We have seen how three English teams could avoid playing each other in the Champions League quarter-finals. What about if four teams reach; this happened on three occasions – 2008, 2009 and 2019 – in the last four decades. It’s impossible to avoid one another. Or is it? Let’s calculate.
Let’s use the same code we used earlier by adding another team, E4.
team <- c("E1", "E2", "E3", "E4", "R5", "R6", "R7", "R8")
itr <- 1000000
draw <- replicate(itr, {
dr <- sample(team, 8, replace = FALSE)
dr1 <- paste(dr[1], dr[2])
dr2 <- paste(dr[3], dr[4])
dr3 <- paste(dr[5], dr[6])
dr4 <- paste(dr[7], dr[8])
dr_all <- c(str_count(dr1, "E"), str_count(dr2, "E"), str_count(dr3, "E"), str_count(dr4, "E"))
if(any(dr_all == 2)){
counter <- 1
}else{
counter <- 0
}
})
P_avoid <- 1 - mean(draw)
P_avoidThere is a 22.8% chance to avoid – not so bad!
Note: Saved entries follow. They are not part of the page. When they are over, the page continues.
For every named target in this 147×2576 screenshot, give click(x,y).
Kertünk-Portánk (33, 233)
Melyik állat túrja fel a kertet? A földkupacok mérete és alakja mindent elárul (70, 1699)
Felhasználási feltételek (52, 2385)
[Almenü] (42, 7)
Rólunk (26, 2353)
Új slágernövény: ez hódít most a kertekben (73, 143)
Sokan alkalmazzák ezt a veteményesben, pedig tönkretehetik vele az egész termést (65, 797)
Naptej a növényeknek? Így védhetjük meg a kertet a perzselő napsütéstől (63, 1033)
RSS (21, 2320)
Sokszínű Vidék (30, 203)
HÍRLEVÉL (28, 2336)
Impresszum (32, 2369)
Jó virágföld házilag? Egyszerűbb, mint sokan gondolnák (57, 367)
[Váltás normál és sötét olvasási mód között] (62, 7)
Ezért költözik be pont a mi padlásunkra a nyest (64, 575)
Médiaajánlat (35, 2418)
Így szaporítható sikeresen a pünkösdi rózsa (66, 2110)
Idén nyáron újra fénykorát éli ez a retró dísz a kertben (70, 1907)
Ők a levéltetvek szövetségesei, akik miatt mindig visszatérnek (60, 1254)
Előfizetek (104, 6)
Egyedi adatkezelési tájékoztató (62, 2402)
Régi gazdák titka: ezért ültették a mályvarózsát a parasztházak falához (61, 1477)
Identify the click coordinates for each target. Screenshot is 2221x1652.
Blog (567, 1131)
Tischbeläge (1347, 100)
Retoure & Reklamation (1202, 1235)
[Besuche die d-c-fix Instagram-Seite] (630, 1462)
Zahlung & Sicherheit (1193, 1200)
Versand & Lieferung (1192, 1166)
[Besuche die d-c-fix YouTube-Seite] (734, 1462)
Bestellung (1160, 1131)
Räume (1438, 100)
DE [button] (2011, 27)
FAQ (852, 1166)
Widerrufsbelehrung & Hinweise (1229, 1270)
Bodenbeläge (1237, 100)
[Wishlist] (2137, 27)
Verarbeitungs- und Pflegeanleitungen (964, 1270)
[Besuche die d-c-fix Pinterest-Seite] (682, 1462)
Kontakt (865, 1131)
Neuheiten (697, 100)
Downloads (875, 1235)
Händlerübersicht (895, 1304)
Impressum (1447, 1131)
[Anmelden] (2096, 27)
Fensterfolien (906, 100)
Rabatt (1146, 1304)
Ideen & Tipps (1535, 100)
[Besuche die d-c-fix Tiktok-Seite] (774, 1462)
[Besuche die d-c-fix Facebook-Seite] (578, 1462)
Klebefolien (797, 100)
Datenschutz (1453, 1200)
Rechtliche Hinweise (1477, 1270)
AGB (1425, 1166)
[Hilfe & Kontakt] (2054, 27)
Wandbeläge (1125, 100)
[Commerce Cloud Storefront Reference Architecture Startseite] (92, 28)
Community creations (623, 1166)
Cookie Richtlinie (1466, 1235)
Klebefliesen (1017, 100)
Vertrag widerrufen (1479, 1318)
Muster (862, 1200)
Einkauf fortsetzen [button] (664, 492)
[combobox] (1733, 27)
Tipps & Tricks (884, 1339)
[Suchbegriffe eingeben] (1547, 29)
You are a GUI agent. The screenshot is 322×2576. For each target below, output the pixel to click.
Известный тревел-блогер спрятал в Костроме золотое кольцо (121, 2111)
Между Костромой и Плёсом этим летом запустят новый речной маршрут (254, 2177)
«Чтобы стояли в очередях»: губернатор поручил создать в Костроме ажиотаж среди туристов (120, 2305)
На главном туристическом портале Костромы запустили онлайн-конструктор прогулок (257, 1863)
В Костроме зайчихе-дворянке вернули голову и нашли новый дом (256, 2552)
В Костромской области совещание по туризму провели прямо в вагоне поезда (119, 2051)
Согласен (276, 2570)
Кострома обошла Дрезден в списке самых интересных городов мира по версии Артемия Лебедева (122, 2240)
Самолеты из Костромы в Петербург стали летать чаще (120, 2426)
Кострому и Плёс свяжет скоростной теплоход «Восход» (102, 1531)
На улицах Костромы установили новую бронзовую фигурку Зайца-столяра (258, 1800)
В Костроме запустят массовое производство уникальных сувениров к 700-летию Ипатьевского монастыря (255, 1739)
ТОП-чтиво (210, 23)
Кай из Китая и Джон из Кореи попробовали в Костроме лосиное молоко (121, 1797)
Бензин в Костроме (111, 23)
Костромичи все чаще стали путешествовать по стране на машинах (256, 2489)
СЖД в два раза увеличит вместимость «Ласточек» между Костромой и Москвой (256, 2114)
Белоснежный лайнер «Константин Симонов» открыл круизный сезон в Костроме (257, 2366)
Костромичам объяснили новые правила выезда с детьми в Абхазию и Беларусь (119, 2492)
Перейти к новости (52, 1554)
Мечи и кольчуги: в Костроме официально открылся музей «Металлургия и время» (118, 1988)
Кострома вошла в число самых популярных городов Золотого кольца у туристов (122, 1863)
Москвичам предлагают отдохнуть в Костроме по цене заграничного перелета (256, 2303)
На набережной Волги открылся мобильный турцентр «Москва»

We use the same approach for the analytical solution. The number of ways to form four pairs from eight teams is 8C2 x 6C2 x 4C2 /4! = 105. To avoid the team from the same league, the four English clubs must pair with the other four. The first team has 4, the second team has 3, the third has 2, and the last has one choice. So total = 4 x 3 x 2 = 24. The probability to avoid = 24/105 = 0.228 or 22.8%.